● **Task details**: Starting with the line that contains "This screenshot has width=806, height=772." and going through the end of the items, rewrite those lines with "disk" renamed to "drive" and everything else left unchanged. Leave the pictures out.

● **Listed records**:
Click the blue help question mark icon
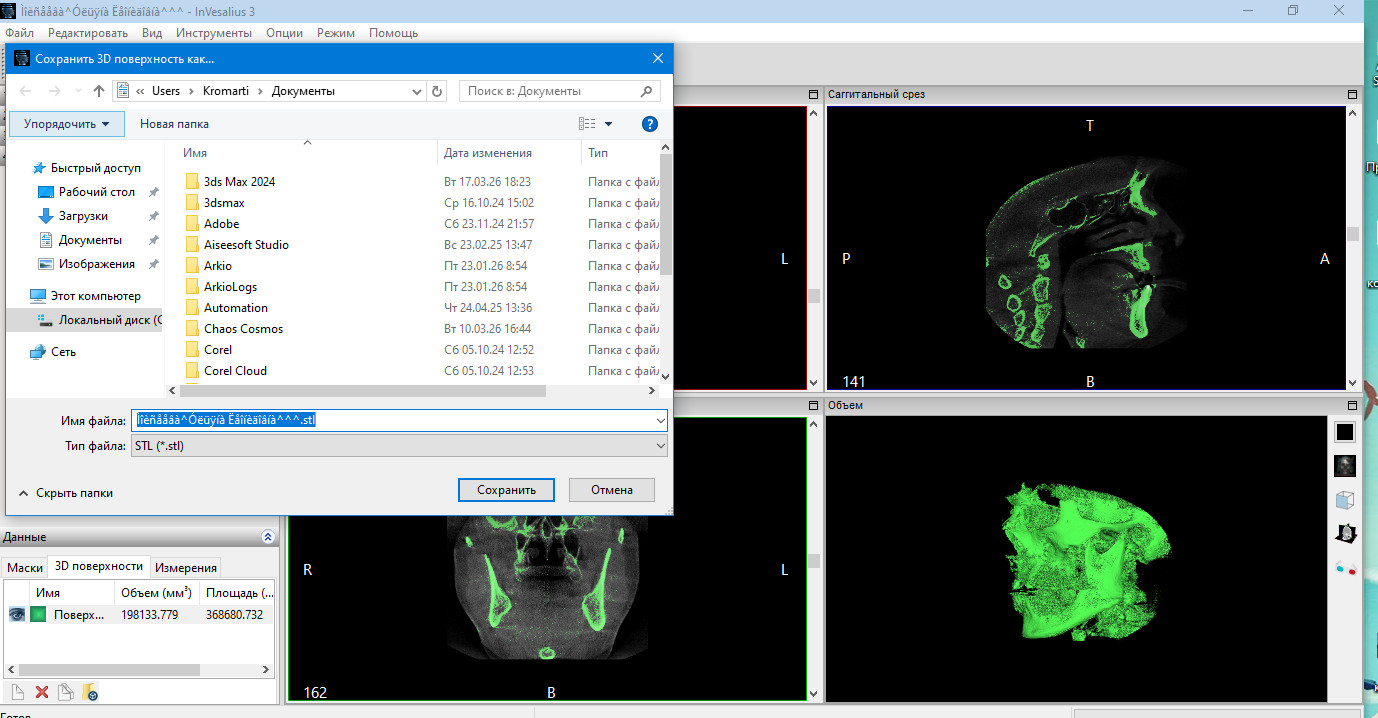1378x718 pixels. click(x=649, y=124)
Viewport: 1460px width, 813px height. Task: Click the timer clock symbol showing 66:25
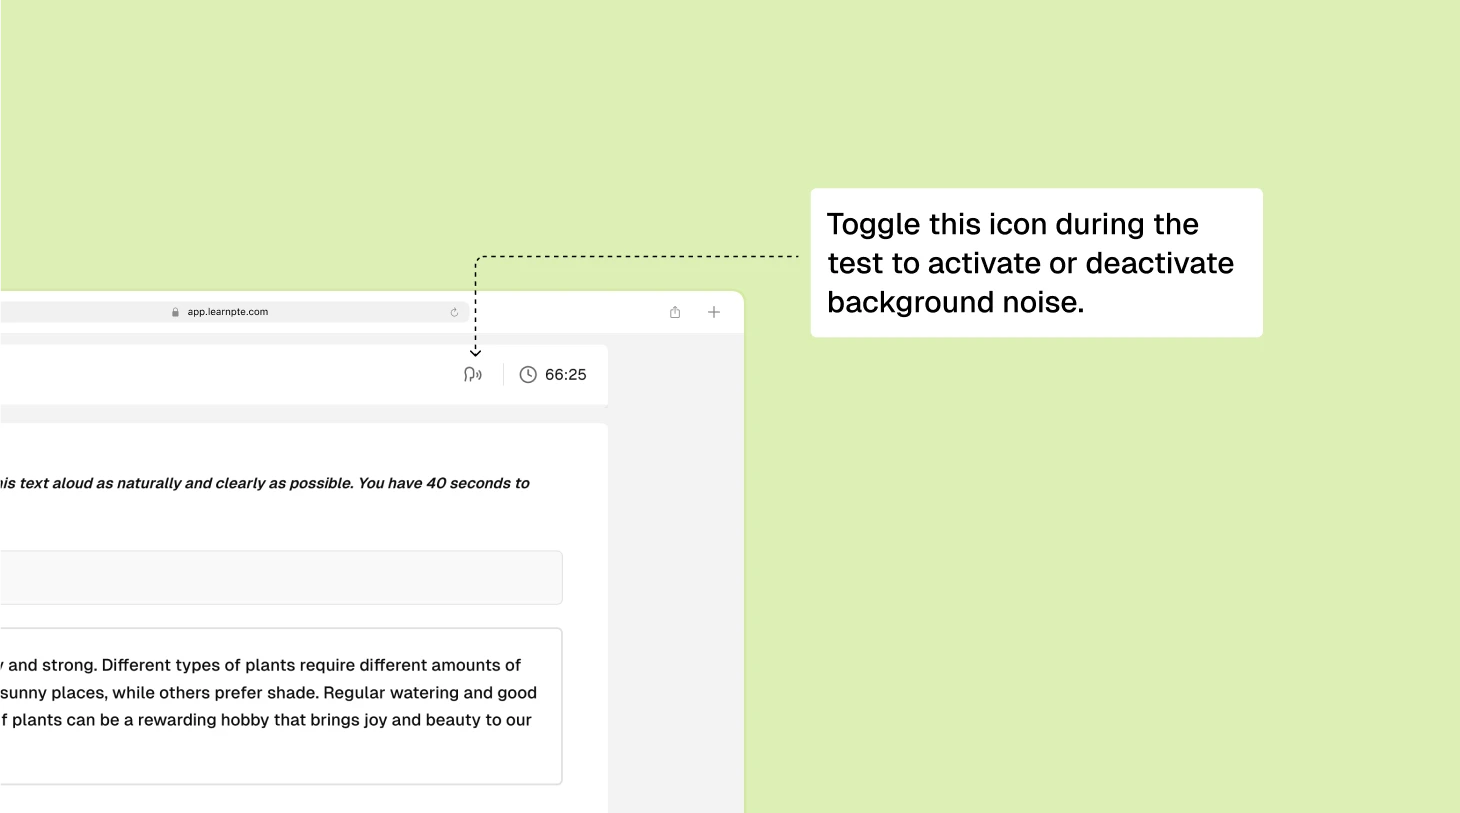528,374
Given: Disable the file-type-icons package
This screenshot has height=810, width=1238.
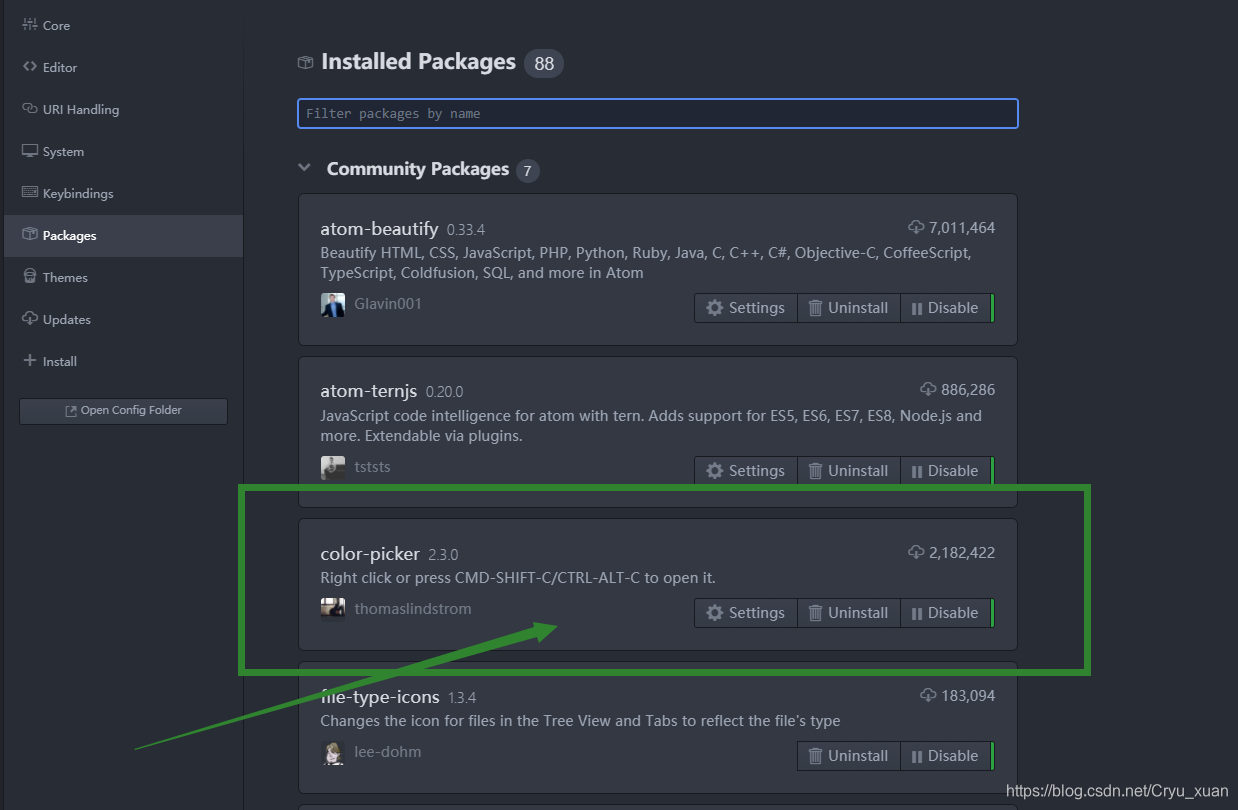Looking at the screenshot, I should tap(946, 756).
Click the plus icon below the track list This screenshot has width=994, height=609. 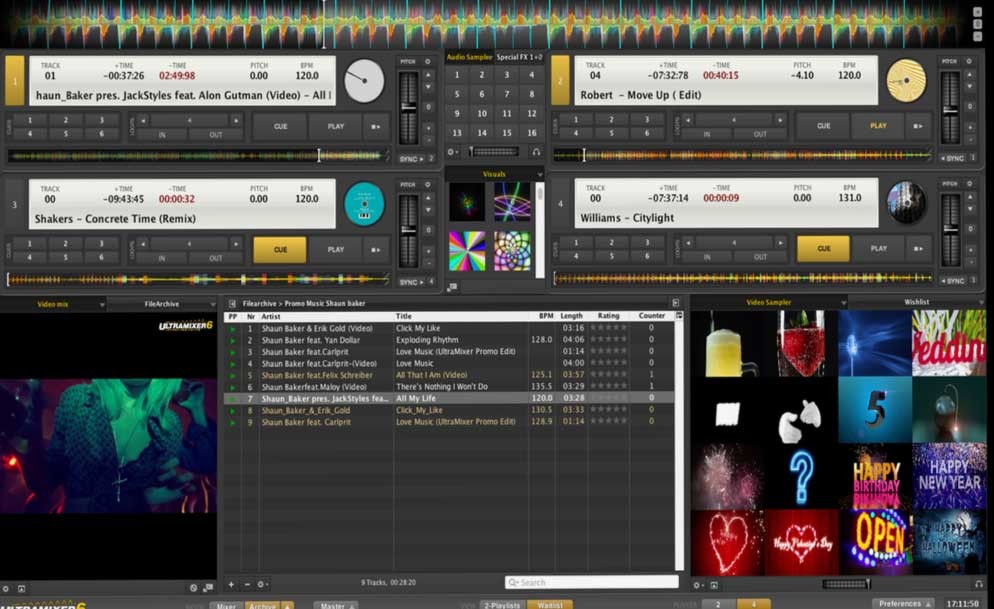pyautogui.click(x=231, y=584)
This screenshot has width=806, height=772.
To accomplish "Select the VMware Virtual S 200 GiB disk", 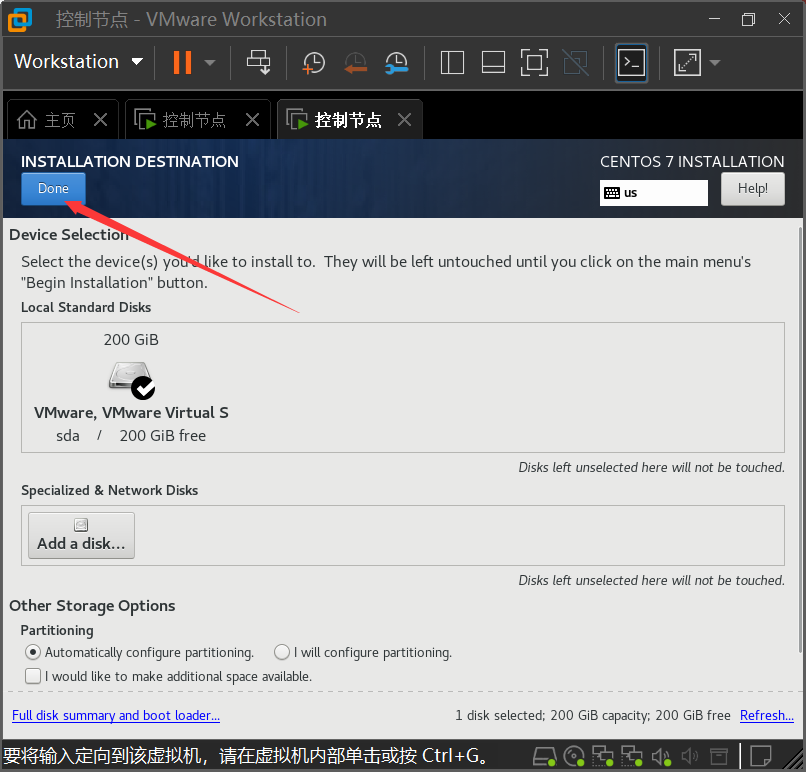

● **Written solution**:
This screenshot has width=806, height=772.
To accomplish "Select the VMware Virtual S 200 GiB drive", 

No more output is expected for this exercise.